Doch Aufgeben war keine Option. „Wenn ich mir etwas in den Kopf setze, habe ich den Ehrgeiz und den Willen, dies auch durchzuziehen“, sagt er mit einem Grinsen. So lief er anfangs zwei Mal pro Woche zwei Kilometer, merkte aber schnell, dass es immer besser klappte und er dadurch auch rasch noch ein Stück Strecke dranhängen konnte.
Das erste Ziel des Urspringers war der Hindernislauf „Tough Mudder“ mit einer Distanz von 18 Kilometern im Herbst 2015 in Wassertrüdingen. Nachdem er diesen Wettbewerb gemeistert hatte, standen 2016 der Lohrer Altstadtlauf und der Warema-Lauf in Marktheidenfeld mit jeweils zehn Kilometern, sowie der Würzburger Firmenlauf mit sieben Kilometern auf dem Programm.
Beim Lauf in Lohr wurde die in Läuferkreisen bekannte Koryphäe Sebastiano Ilardi auf Wenzl aufmerksam und fragte ihn, ob er sich nicht der Lohrer Laufgruppe anschließen wolle.
Der Familienvater schnupperte rein und blieb dabei. Jeden Dienstag und Donnerstag trifft er sich seitdem bei jedem Wetter mit Gleichgesinnten vom TSV Rechtenbach und von Viktoria Wombach, um in der Umgebung von Lohr zwischen 13 und 20 Kilometer zu laufen. So trainiert er seither mindestens zweimal pro Woche, besucht Mittwochabend in seinem Heimatort den schweißtreibenden Männersport und absolviert einen langen Lauf mit etwa 30 Kilometern am Wochenende. Mittlerweile hat der 34-Jährige zahlreiche weitere Läufe in seiner Vita verzeichnet, darunter beispielsweise den „Braveheart Battle“ in der Rhön, den „Strongman Run“ am Nürburgring und den Halbmarathon in Frankfurt und Würzburg, den er in einer Stunde und 25 Minuten bewältigte. Beim jüngsten Residenzlauf war er bei der Zehn-Kilometer-Strecke sogar für den „Lauf der Asse“ qualifiziert.
32 Kilo hat Patrick Wenzl abgenommen, seitdem er mit dem Laufen begonnen hat. „Jedes Kilo weniger ist eine Erleichterung“, sagt er.
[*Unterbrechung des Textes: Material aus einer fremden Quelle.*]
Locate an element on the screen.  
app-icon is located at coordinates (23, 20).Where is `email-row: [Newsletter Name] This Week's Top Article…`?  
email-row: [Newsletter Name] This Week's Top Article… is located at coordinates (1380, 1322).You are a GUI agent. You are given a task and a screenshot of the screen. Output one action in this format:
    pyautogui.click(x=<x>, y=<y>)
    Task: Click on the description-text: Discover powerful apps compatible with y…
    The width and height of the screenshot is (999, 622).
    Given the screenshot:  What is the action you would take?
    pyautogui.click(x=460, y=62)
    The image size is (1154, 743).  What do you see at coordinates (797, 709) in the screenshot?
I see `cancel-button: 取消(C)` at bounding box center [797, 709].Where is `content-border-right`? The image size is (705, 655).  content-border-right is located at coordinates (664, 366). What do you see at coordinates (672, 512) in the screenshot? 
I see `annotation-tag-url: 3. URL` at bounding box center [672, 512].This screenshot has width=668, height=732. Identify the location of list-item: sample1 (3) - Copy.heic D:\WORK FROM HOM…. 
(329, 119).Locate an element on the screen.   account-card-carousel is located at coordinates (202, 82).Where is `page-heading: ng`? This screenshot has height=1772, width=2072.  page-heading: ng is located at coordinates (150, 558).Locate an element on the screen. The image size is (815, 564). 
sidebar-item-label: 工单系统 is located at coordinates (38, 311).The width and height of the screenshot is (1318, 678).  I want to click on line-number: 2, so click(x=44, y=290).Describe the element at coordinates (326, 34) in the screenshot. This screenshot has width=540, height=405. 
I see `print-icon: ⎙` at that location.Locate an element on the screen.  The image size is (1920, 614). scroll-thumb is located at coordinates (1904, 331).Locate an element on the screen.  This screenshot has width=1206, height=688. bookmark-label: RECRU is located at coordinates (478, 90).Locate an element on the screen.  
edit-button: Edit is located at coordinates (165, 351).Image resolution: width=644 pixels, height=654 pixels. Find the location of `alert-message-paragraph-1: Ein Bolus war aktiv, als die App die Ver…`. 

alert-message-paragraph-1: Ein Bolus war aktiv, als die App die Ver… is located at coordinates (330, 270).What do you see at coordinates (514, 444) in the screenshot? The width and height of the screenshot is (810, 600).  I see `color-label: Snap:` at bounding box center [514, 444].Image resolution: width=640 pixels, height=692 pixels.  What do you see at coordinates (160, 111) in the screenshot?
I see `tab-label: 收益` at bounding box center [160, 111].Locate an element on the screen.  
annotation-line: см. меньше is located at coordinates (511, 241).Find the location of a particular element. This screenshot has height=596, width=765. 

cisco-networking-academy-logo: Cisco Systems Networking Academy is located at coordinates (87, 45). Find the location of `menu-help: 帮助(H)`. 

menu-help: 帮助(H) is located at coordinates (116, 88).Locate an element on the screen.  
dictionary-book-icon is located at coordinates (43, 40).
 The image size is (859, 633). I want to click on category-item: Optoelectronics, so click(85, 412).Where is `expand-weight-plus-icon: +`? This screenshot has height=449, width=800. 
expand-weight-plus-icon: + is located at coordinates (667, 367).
Und wie sieht es mit der Ernährung aus? „Während der Woche und auch am Wochenende ernähre ich mich tagsüber ganz normal. Am Abend nehme ich jedoch keine Kohlenhydrate mehr zu mir“, so Wenzl, der sich abends gerne einen frischen Salat, beispielsweise mit Garnelen oder einem Steak, zubereitet. Steht ein Wettkampf an, beginnt er zwei Tage vorher, vermehrt Kohlenhydrate wie Nudeln zu sich zu nehmen. Und wie sieht es mit Süßigkeiten aus? „Die brauche ich. Genascht wird jeden Tag“, verrät der aktive Feuerwehrmann schmunzelnd.
Training wird sich verändern
Hat Patrick Wenzl sich in den vergangenen Wochen vor allem auf die Kurzstreckenläufe in Marktheidenfeld und Lohr vorbereitet, wird er sein Training in den nächsten Monaten verändern. „Mein Ziel ist der erste Marathon“, verkündet er voller Freude. Denn der Urspringer hat sich für den Berlin-Marathon beworben, bei dem am 24. September rund 50 000 Teilnehmer an den Start gehen. Da jedoch etwa die doppelte Anzahl an Bewerbern vorliegt, wird im Losverfahren entschieden.
„Ich hatte Glück“, freut sich Wenzl. So trainiert er eben in den nächsten Wochen nicht auf Schnelligkeit, sondern legt sein Augenmerk auf die Distanz. Für einen Lauf-Süchtigen wie Patrick Wenzl sicher kein Problem. Vielleicht eher für Tochter Mara, die ihn bisher beim Kurzstrecken-Training voller Begeisterung auf dem Fahrrad begleitet.